An LLC might also make sense if your business has multiple owners or you want a more formal structure than a partnership. Aside from offering more protection for members, it provides clearer guidelines for governance and operation and opportunities to formally distinguish different members’ roles. If you envision significant growth or plan to attract investors, the credibility and structure of an LLC may also be beneficial.
When to use both
In many cases, businesses choose to operate with both a DBA and an LLC. For instance, your business’s formal legal entity may be an LLC so you can enjoy personal liability protection and tax benefits. But your state may require that all LLCs include the words “limited liability company” or an approved abbreviation in its official business name. In this case, if you want to leave “LLC” off marketing materials or your website, you might adopt a DBA to conduct business under a less clunky, more marketable name.
DBA vs. LLC FAQ
Is it better to have a DBA or an LLC?
Choosing a business name under a DBA is suitable for simple changes without altering the company structure, and it’s ideal for conducting business in a sole proprietorship. An LLC, meanwhile, offers protection of personal assets with pass-through tax benefits—and you can still use a DBA if you want to operate under a different business name.

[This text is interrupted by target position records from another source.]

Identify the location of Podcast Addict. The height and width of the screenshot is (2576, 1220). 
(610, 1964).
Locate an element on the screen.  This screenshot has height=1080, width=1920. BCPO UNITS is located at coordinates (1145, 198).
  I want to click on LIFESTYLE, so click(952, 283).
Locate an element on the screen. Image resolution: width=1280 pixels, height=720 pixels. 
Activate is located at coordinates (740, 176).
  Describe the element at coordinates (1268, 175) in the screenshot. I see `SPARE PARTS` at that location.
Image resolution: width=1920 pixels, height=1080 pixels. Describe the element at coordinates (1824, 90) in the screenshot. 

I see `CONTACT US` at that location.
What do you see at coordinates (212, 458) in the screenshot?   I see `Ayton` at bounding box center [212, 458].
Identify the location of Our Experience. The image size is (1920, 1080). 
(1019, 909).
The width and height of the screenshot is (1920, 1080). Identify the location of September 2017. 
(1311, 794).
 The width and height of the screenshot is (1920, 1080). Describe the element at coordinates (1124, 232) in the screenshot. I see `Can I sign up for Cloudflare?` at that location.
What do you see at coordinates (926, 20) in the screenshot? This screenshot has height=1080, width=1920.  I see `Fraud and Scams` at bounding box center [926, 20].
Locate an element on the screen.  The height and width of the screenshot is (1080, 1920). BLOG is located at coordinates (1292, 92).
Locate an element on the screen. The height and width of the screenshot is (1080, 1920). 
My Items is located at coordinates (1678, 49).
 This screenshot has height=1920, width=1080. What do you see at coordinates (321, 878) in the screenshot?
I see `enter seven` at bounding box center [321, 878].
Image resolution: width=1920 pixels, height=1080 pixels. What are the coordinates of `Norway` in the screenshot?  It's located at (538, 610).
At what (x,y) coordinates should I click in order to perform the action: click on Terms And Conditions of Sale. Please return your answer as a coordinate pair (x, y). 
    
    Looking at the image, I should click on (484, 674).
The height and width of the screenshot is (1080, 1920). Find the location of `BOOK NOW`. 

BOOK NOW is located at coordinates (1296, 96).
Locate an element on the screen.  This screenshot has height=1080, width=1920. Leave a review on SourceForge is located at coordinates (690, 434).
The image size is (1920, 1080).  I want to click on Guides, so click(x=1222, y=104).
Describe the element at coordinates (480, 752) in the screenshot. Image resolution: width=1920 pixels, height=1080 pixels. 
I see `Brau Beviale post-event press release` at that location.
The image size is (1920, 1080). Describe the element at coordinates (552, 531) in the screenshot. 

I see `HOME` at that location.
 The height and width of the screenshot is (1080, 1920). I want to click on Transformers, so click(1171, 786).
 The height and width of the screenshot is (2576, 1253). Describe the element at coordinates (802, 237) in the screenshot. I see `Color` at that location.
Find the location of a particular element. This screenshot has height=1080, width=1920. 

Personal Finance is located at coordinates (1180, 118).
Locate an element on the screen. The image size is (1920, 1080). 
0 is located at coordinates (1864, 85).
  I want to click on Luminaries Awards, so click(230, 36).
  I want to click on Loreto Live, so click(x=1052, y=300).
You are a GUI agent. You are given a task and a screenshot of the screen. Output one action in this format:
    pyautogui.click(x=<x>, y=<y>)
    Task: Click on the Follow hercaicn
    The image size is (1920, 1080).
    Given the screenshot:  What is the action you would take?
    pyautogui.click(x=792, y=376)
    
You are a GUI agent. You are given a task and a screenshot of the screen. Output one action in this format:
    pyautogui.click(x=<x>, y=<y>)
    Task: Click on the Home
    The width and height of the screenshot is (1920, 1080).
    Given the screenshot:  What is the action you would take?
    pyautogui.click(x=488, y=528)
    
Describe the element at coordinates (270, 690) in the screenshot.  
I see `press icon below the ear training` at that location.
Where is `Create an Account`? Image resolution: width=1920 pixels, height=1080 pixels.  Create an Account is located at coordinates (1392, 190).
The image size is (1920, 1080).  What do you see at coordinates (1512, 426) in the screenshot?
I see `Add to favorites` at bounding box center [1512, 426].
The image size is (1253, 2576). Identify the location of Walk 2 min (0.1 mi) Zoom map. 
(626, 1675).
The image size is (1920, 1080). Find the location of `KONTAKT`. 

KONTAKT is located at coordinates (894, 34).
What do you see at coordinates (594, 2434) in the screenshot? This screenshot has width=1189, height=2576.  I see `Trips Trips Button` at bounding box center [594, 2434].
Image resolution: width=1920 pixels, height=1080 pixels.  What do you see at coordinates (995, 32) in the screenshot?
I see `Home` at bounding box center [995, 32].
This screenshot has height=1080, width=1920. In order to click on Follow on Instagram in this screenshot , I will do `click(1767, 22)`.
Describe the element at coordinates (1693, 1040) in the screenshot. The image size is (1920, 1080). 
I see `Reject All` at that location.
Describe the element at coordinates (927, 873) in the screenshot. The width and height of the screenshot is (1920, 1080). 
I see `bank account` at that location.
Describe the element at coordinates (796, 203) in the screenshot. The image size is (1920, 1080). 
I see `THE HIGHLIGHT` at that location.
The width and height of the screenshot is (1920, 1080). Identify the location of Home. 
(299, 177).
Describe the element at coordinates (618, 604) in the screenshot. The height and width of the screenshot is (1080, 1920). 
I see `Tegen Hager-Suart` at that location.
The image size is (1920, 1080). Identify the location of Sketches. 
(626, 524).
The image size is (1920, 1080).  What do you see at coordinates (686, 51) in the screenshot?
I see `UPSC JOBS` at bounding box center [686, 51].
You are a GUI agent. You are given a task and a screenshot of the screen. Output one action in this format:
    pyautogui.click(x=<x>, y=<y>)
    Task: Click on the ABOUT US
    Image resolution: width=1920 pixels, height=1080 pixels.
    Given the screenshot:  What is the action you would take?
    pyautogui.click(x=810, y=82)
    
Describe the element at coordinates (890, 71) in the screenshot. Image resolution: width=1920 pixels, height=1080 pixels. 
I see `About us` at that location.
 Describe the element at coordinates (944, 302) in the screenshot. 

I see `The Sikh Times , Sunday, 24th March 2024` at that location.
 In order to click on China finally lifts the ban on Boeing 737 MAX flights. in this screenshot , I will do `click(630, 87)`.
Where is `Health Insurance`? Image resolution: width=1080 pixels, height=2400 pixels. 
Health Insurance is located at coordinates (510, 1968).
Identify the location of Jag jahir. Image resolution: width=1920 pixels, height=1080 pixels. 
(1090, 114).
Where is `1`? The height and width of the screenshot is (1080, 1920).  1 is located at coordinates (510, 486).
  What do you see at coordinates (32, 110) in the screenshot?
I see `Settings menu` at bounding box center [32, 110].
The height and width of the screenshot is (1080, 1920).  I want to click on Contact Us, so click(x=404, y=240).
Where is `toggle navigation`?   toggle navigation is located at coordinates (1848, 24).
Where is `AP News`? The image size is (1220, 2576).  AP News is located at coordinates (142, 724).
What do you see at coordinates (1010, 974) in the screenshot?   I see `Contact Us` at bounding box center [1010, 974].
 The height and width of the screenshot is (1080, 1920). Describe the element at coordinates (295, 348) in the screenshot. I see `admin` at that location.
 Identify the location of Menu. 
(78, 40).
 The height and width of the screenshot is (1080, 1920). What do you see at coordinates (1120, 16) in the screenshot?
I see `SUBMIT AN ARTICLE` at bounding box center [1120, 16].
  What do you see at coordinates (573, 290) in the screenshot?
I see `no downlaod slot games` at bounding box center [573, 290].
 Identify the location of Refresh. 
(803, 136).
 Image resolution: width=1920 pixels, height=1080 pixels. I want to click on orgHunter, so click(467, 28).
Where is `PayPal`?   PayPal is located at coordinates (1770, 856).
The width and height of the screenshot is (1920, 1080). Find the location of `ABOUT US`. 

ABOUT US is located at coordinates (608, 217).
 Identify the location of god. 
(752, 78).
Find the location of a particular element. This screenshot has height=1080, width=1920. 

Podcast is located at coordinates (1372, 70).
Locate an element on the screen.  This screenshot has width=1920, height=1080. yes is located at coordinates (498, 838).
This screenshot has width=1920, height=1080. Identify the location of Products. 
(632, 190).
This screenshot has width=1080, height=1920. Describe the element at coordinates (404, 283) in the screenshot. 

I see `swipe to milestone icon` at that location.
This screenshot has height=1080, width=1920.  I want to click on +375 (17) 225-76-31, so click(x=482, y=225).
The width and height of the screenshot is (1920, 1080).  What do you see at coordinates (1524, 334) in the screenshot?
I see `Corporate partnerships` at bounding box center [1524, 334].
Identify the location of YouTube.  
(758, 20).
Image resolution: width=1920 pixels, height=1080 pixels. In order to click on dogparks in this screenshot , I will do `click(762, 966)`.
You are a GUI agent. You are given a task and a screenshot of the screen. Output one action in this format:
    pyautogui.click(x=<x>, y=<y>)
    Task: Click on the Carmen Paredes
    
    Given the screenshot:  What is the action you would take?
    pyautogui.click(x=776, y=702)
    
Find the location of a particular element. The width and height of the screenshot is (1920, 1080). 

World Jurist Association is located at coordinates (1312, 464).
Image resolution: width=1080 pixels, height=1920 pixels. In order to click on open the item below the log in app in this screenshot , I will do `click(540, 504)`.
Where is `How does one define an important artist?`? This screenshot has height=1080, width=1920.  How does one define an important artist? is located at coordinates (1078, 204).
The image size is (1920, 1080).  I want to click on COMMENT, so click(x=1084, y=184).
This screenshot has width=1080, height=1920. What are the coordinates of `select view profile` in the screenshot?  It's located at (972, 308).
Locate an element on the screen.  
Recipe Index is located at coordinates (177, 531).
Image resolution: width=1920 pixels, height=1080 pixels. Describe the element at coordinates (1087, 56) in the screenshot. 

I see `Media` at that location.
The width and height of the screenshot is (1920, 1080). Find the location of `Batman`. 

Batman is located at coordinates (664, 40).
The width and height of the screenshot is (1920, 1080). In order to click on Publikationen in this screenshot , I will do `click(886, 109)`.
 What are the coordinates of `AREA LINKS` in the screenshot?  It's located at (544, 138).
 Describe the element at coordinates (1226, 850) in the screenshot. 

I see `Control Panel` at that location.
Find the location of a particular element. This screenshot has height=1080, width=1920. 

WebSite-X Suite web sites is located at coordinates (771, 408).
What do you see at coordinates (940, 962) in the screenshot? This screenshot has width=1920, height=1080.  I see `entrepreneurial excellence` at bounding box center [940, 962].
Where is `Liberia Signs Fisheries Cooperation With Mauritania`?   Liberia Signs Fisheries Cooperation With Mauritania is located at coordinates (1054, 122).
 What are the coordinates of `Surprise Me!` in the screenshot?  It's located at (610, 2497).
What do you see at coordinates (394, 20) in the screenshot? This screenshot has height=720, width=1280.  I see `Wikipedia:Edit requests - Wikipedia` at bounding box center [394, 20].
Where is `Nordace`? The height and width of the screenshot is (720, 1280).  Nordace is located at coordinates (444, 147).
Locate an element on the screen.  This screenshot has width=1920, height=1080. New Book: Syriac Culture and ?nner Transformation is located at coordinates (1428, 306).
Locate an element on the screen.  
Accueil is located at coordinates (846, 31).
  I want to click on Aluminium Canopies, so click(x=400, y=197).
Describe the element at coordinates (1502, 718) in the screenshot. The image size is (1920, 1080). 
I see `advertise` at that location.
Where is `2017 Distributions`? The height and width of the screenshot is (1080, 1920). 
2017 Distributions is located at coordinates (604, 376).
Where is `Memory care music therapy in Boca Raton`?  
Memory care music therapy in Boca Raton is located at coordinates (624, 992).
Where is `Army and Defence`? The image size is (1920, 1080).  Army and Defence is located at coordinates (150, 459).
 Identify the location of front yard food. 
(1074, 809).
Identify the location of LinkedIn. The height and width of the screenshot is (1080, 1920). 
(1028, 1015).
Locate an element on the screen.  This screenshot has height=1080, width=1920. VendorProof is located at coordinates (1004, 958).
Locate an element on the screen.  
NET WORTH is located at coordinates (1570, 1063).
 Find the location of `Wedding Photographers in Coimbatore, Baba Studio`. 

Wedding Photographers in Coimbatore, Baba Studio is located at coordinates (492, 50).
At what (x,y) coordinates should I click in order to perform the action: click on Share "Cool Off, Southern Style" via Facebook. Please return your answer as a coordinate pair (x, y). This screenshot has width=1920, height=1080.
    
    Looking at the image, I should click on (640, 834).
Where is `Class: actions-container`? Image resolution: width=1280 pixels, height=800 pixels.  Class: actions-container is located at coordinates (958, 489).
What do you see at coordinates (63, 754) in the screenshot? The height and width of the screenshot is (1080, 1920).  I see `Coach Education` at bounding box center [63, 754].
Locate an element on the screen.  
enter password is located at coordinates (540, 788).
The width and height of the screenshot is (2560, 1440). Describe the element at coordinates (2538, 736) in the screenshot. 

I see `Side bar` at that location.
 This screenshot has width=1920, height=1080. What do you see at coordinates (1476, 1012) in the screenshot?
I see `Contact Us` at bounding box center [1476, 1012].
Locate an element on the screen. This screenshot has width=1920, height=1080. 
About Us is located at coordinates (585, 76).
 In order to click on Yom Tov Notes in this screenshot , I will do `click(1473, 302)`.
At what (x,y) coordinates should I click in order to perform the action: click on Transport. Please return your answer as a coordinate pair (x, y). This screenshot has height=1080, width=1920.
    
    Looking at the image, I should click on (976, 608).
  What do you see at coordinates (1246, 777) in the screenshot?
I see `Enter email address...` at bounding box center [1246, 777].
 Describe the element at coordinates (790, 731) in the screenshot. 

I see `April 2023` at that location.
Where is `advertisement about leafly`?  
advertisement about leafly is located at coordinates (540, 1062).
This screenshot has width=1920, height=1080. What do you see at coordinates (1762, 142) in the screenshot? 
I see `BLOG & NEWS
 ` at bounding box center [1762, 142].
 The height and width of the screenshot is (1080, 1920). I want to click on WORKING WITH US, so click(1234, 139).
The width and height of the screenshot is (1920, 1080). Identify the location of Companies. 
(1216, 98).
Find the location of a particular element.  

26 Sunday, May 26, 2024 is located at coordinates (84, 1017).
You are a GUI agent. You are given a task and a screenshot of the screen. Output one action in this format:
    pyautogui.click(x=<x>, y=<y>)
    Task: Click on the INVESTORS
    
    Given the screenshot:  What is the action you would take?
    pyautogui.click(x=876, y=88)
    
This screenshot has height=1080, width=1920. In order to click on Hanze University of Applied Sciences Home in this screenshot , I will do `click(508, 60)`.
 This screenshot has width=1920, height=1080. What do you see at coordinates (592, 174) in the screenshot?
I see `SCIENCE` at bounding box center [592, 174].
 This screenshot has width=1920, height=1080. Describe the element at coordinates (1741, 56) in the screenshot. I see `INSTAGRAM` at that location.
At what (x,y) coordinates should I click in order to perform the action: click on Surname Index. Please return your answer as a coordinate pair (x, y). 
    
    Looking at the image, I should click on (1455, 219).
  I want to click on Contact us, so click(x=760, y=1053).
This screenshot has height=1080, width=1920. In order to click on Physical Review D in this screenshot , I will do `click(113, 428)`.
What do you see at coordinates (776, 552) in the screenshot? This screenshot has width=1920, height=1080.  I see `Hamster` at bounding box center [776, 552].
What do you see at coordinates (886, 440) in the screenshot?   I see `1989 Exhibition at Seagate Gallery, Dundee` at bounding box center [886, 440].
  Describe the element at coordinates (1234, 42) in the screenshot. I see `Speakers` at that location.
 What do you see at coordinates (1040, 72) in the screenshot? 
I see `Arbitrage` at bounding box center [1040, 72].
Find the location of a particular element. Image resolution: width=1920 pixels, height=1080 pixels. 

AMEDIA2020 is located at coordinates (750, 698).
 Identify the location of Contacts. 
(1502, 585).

Why would an LLC use a DBA?
An LLC may register a DBA to adapt to changes such as new business offerings or expanding geographic markets. For example, it may rename itself from “LA Threads-on-Demand LLC” to “California Threads-on-Demand” to represent growth beyond Los Angeles or to remove “LLC” from the name for marketing and advertising.
How do you start an LLC?
When starting an LLC, you must choose a unique business name, file formation documents, outline your LLC’s structure including business profits distribution in an operating agreement, obtain an employer identification number (EIN) from the IRS if you hire staff, and fulfill state-specific requirements like appointing a registered agent and securing business licenses.
Can you change a DBA to an LLC?
Yes. Transitioning from a DBA to an LLC involves registering the LLC using your DBA as the new entity’s legal business name, creating a new and distinct entity.